MFA recommends that until further guidance is received from the IRS, offshore hedge funds or other managed offshore funds should be treated as financial accounts and any "U.S. person" that owns an equity interest in an offshore investment fund should file an FBAR form, including the following:
- Domestic feeder funds that have an investment in an offshore master fund;
- U.S. persons that invest directly in an offshore feeder fund; and
- Investment managers and general partners (and their principals) that have an equity interest in an offshore fund (including a profits interest)
The below Q&A from the IRS's website provides further clarification on the IRS's position as it relates to offshore hedge funds.
If a United States person holds a partnership interest in a hedge fund that is located in the United States but that owns foreign financial accounts, must the United States person report his interest in a hedge fund on an FBAR, assuming the United States person does not hold more than a 50% partnership interest in the hedge fund?
Generally, no. If the hedge fund is located in the United States, a financial interest in the hedge fund is not an interest in a foreign financial account for FBAR reporting purposes, even though the hedge fund may have foreign operations. If the domestic partnership has a financial interest in a foreign financial account, then it may have to file an FBAR. If a United States person who is an officer, employee, or partner of the partnership has a financial interest in, or signature or other authority over a foreign financial account, then that person may also have to file an FBAR. If a partner owns an interest in more than 50 percent of the profits of the partnership (distributive share of income, taking into account any special allocation agreement) or more than 50 percent of the capital of the partnership, then that partner has a financial interest, for FBAR reporting purposes, in the foreign financial accounts of the partnership and may have to file an FBAR.
Inquire With Investment Advisors
One should inquire with their investment advisors to confirm whether or not they hold any investment interest that may require a foreign bank filing (FBAR Form.)
Exceptions to the Reporting Requirement
There are exceptions to the reporting requirement. These exceptions include:
- Accounts in U.S. military banking facilities operated by a United States financial institution to serve U.S. Government installations abroad are not considered to be accounts in a foreign country for purposes of the reporting requirement.
- An officer or employee of a bank that is subject to the supervision of the Comptroller of the Currency, the Board of Governors of the Federal Reserve System, the Office of Thrift Supervision, or the Federal Deposit Insurance Corporation, is not required to report having signature or other authority over a foreign account if the officer or employee has no personal interest in the account.

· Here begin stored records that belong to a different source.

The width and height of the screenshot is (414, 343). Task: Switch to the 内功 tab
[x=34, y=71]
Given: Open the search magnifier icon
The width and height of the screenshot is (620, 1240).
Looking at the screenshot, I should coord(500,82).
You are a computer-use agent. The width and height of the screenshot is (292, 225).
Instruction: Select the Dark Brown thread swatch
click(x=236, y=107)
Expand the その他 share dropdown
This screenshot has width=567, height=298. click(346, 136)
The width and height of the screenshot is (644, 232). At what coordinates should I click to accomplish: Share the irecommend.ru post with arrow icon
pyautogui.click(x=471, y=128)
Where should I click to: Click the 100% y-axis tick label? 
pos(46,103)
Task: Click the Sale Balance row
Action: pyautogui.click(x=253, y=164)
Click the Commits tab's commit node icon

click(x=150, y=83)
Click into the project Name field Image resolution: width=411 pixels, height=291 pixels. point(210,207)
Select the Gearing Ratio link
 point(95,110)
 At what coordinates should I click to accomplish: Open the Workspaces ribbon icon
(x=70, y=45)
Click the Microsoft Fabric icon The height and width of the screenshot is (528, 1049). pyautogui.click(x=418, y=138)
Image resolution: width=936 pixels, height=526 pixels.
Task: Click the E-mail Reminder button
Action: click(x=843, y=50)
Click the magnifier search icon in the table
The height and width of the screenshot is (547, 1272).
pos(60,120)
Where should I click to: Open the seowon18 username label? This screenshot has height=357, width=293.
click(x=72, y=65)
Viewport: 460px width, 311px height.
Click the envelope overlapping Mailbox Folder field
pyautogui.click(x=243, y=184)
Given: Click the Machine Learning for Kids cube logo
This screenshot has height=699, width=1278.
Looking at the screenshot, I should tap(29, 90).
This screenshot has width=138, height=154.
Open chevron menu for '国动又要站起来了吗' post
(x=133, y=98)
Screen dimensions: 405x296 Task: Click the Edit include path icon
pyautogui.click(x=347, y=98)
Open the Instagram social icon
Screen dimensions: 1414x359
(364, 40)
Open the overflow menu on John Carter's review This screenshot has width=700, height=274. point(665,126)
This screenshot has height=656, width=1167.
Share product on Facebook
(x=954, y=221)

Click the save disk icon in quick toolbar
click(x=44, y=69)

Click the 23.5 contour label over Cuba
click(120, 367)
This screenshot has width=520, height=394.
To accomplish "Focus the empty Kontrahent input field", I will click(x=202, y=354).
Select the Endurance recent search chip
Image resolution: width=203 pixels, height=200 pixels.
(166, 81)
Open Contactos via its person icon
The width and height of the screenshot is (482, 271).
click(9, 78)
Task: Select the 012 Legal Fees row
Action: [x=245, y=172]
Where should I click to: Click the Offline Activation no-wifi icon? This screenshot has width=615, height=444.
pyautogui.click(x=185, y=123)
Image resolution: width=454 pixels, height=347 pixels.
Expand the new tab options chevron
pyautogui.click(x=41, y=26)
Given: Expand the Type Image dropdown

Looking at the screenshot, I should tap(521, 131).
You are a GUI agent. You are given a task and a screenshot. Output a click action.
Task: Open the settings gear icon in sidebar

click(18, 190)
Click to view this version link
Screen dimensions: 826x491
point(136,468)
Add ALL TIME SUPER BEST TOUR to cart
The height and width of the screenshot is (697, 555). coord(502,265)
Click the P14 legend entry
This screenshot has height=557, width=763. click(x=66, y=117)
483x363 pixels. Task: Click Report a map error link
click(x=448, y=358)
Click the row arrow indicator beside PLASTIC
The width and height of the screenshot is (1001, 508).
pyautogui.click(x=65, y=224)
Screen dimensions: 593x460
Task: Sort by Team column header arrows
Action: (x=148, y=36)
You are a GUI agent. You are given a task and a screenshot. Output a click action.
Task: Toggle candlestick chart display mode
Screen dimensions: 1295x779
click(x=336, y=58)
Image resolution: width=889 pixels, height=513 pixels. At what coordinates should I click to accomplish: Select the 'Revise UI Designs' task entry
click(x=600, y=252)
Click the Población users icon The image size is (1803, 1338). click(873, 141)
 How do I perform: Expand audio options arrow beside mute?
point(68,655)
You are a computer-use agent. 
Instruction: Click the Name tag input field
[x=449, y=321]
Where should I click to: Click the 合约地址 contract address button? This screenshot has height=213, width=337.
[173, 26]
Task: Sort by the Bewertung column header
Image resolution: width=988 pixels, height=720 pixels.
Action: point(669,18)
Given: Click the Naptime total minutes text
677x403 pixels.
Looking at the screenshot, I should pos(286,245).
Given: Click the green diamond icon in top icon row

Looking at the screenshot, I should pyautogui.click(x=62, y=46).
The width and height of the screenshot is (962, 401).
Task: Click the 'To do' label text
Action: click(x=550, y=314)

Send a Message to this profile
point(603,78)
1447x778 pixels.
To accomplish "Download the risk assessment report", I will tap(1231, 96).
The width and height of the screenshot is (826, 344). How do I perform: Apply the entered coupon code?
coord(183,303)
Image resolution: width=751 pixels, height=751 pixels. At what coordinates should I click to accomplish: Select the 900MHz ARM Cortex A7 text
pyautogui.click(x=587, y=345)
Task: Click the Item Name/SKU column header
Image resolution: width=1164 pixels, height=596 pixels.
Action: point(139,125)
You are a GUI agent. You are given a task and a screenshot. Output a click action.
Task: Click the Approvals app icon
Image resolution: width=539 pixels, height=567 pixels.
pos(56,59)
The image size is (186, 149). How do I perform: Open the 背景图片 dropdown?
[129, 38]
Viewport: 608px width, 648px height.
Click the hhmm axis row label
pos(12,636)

- An officer or employee of a domestic corporation whose equity securities are listed on a national securities exchange or which has assets exceeding $10 million and 500 or more shareholders of record, is not required to report having signature or other authority over a foreign account if the person has no personal financial interest in the account, and the officer or employee has been advised in writing by the chief financial officer of the corporation that the corporation has filed a current report that includes the foreign account.